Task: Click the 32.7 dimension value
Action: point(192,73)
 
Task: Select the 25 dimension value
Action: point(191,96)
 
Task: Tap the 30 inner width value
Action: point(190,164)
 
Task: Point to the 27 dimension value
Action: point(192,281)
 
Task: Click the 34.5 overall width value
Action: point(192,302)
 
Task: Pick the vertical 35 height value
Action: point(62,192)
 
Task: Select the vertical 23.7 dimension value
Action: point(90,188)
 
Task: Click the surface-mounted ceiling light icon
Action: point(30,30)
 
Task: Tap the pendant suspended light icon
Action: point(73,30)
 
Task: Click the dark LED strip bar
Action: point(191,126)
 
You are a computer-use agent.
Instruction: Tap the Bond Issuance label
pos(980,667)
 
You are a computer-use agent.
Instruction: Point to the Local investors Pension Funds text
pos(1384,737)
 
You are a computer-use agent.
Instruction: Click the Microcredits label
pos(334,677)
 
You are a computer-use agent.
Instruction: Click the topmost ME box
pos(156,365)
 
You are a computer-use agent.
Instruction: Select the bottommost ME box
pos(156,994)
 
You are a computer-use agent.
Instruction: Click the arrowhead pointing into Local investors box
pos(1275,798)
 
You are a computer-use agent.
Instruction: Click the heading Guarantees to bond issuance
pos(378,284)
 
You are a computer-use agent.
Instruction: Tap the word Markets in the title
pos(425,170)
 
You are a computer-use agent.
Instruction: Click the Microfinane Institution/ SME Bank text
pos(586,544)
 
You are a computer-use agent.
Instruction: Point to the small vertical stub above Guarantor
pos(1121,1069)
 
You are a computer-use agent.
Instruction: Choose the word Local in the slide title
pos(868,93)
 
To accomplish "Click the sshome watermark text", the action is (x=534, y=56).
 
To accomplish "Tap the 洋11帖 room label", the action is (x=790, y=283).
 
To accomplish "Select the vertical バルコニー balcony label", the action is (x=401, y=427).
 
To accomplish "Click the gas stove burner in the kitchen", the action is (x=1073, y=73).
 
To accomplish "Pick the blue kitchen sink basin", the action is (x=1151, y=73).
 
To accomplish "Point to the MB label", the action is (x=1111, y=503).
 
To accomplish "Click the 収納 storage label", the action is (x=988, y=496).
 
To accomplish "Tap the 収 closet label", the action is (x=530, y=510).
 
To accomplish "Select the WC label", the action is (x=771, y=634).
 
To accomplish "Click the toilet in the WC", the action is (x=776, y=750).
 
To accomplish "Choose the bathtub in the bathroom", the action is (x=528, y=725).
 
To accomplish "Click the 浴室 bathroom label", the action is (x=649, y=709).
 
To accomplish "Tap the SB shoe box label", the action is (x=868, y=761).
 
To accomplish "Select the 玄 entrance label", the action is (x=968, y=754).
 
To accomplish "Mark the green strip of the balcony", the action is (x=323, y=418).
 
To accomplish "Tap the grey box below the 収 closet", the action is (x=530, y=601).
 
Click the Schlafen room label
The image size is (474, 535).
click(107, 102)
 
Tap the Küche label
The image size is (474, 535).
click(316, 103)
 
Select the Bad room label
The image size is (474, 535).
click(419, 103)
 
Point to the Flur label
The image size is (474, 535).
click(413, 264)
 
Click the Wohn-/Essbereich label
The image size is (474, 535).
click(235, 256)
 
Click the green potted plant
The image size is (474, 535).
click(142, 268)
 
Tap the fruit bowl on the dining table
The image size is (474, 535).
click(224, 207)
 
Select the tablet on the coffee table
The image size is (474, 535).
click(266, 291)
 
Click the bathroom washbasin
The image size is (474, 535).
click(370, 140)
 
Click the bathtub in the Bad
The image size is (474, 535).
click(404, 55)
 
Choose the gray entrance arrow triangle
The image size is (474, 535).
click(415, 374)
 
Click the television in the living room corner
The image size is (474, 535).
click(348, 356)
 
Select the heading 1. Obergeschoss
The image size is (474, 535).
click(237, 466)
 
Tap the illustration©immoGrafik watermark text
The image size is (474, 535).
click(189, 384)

**Written exercise:**
Rescale the entries from the line with "Task: Tap the pendant suspended light icon" to the line with "pos(1384,737)", inclusive, and reproduce every line, requests included. Multiply each coordinate in the answers by 0.45 and round it to a whole number, with halves rounded up.

**Answer to the task:**
Task: Tap the pendant suspended light icon
Action: point(33,14)
 
Task: Click the dark LED strip bar
Action: point(86,57)
 
You are a computer-use agent.
Instruction: Tap the Bond Issuance label
pos(441,300)
 
You are a computer-use agent.
Instruction: Point to the Local investors Pension Funds text
pos(623,332)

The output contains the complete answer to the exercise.